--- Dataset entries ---
_ _ _ _

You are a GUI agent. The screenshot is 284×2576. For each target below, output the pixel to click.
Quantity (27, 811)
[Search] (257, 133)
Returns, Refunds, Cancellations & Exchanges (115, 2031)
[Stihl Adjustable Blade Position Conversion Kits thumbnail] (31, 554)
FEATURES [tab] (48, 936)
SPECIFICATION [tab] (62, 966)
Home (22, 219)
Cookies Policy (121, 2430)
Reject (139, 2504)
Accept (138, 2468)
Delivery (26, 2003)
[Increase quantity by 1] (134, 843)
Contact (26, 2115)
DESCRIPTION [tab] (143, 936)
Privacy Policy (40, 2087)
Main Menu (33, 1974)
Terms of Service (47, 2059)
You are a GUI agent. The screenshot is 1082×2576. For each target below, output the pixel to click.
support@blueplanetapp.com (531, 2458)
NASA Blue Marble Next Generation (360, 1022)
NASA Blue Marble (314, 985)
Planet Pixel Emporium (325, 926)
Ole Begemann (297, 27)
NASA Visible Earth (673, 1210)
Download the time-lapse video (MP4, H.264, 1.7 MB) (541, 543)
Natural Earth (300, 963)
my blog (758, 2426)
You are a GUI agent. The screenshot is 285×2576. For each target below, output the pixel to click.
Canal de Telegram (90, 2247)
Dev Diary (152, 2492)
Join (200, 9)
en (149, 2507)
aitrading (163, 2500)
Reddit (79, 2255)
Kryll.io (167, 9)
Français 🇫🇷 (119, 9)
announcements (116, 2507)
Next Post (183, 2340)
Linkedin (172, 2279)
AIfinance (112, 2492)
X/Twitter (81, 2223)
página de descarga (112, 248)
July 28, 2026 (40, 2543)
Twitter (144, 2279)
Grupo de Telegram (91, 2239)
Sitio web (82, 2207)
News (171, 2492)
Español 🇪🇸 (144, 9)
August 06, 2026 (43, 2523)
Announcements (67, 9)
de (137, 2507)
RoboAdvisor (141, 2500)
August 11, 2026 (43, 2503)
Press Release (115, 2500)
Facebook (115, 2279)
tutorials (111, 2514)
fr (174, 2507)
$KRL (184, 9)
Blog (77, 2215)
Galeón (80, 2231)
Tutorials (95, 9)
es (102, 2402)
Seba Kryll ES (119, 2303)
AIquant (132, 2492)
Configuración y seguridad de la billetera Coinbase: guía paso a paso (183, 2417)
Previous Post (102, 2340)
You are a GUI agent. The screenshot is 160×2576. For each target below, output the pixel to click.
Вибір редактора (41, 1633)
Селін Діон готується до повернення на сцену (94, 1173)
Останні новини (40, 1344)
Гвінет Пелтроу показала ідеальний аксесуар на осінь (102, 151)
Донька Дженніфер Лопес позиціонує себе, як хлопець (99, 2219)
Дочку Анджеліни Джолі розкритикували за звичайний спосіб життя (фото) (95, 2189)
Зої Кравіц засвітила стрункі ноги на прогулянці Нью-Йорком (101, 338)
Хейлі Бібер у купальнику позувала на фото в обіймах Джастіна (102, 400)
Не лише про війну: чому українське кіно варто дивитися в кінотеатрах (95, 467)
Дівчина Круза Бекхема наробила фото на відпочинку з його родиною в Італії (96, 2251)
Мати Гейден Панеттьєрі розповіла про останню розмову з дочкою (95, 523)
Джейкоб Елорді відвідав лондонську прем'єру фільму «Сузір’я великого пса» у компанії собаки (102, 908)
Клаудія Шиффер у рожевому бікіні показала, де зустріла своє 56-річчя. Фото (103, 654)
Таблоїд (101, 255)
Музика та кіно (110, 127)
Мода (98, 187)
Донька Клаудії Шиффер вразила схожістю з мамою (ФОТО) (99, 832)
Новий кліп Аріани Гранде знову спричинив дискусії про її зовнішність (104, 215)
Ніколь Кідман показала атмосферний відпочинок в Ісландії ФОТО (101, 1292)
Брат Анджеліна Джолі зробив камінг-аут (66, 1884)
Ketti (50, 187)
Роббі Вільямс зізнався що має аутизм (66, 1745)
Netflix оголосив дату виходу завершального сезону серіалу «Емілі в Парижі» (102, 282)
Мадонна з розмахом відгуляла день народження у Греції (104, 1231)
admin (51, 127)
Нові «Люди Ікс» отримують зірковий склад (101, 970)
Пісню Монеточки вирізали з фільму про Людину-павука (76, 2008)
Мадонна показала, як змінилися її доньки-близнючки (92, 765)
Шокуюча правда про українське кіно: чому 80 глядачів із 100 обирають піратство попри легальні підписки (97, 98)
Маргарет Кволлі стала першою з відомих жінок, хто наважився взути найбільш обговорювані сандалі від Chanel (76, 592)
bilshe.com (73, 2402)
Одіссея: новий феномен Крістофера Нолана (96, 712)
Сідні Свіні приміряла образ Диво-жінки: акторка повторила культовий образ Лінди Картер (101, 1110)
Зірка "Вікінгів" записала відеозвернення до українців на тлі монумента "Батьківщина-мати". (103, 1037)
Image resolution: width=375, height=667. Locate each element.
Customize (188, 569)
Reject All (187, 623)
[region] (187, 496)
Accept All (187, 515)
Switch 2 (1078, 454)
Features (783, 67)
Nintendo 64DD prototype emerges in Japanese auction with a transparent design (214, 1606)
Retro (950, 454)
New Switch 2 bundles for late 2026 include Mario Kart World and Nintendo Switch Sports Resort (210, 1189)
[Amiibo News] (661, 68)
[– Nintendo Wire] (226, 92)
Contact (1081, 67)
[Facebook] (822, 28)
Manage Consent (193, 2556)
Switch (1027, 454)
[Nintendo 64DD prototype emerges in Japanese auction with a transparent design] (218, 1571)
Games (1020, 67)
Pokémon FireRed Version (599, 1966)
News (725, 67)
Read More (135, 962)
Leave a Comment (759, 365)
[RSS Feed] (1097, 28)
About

_ _ _ _

--- WHAT NEEDS TO BE DONE ---
Transcribe the records above exactly, but only from the line that contains "Games (1020, 67)" through their final line, inclusive.

--- EXERCISE SOLUTION ---
Games (1020, 67)
Pokémon FireRed Version (599, 1966)
News (725, 67)
Read More (135, 962)
Leave a Comment (759, 365)
[RSS Feed] (1097, 28)
About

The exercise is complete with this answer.